#### [TRY IT]
Return each line of the data below unchanged, please.

#### [SOURCE INFORMATION]
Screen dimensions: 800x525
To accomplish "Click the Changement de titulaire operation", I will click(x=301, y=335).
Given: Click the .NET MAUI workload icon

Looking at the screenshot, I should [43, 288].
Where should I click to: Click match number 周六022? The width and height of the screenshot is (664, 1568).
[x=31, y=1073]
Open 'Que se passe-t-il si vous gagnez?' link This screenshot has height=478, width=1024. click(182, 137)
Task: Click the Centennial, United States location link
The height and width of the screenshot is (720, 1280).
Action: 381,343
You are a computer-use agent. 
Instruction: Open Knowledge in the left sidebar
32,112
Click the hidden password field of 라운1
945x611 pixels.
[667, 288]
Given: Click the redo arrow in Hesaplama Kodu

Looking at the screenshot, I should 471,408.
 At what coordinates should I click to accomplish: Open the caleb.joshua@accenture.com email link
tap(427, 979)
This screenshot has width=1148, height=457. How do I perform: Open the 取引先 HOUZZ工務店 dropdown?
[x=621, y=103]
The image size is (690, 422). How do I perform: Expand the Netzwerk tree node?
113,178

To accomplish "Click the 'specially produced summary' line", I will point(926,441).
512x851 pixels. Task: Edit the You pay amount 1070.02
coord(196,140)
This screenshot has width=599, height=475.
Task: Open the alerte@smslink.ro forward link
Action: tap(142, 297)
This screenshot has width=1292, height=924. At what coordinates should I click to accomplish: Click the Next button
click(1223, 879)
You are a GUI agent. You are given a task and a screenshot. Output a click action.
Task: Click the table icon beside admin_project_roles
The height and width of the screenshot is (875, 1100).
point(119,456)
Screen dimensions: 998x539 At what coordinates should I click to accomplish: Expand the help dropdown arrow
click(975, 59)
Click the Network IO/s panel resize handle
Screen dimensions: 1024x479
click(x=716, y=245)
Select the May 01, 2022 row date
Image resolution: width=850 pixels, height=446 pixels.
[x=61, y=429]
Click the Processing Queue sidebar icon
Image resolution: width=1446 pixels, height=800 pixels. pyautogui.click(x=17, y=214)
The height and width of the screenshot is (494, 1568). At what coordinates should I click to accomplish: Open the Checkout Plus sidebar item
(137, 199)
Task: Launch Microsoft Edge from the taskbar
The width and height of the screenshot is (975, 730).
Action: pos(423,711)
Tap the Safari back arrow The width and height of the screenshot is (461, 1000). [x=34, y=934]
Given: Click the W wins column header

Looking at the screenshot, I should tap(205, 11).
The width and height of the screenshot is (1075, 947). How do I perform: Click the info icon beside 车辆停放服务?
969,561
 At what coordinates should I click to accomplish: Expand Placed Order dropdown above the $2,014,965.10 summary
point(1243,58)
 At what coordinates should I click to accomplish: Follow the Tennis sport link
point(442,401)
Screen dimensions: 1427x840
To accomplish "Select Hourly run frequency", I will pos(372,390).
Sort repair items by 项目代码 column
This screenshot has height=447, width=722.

#### [COMPLETED TASK]
Screen dimensions: 800x525
To accomplish "Click the Changement de titulaire operation", I will click(x=301, y=335).
Given: Click the .NET MAUI workload icon

Looking at the screenshot, I should [43, 288].
Where should I click to: Click match number 周六022? The width and height of the screenshot is (664, 1568).
[x=31, y=1073]
Open 'Que se passe-t-il si vous gagnez?' link This screenshot has height=478, width=1024. click(182, 137)
Task: Click the Centennial, United States location link
The height and width of the screenshot is (720, 1280).
Action: 381,343
You are a computer-use agent. 
Instruction: Open Knowledge in the left sidebar
32,112
Click the hidden password field of 라운1
945x611 pixels.
[667, 288]
Given: Click the redo arrow in Hesaplama Kodu

Looking at the screenshot, I should 471,408.
 At what coordinates should I click to accomplish: Open the caleb.joshua@accenture.com email link
tap(427, 979)
This screenshot has width=1148, height=457. How do I perform: Open the 取引先 HOUZZ工務店 dropdown?
[x=621, y=103]
The image size is (690, 422). How do I perform: Expand the Netzwerk tree node?
113,178

To accomplish "Click the 'specially produced summary' line", I will point(926,441).
512x851 pixels. Task: Edit the You pay amount 1070.02
coord(196,140)
This screenshot has width=599, height=475.
Task: Open the alerte@smslink.ro forward link
Action: tap(142, 297)
This screenshot has width=1292, height=924. At what coordinates should I click to accomplish: Click the Next button
click(1223, 879)
You are a GUI agent. You are given a task and a screenshot. Output a click action.
Task: Click the table icon beside admin_project_roles
The height and width of the screenshot is (875, 1100).
point(119,456)
Screen dimensions: 998x539 At what coordinates should I click to accomplish: Expand the help dropdown arrow
click(975, 59)
Click the Network IO/s panel resize handle
Screen dimensions: 1024x479
click(x=716, y=245)
Select the May 01, 2022 row date
Image resolution: width=850 pixels, height=446 pixels.
[x=61, y=429]
Click the Processing Queue sidebar icon
Image resolution: width=1446 pixels, height=800 pixels. pyautogui.click(x=17, y=214)
The height and width of the screenshot is (494, 1568). At what coordinates should I click to accomplish: Open the Checkout Plus sidebar item
(137, 199)
Task: Launch Microsoft Edge from the taskbar
The width and height of the screenshot is (975, 730).
Action: pos(423,711)
Tap the Safari back arrow The width and height of the screenshot is (461, 1000). [x=34, y=934]
Given: Click the W wins column header

Looking at the screenshot, I should tap(205, 11).
The width and height of the screenshot is (1075, 947). How do I perform: Click the info icon beside 车辆停放服务?
969,561
 At what coordinates should I click to accomplish: Expand Placed Order dropdown above the $2,014,965.10 summary
point(1243,58)
 At what coordinates should I click to accomplish: Follow the Tennis sport link
point(442,401)
Screen dimensions: 1427x840
To accomplish "Select Hourly run frequency", I will pos(372,390).
Sort repair items by 项目代码 column
This screenshot has height=447, width=722.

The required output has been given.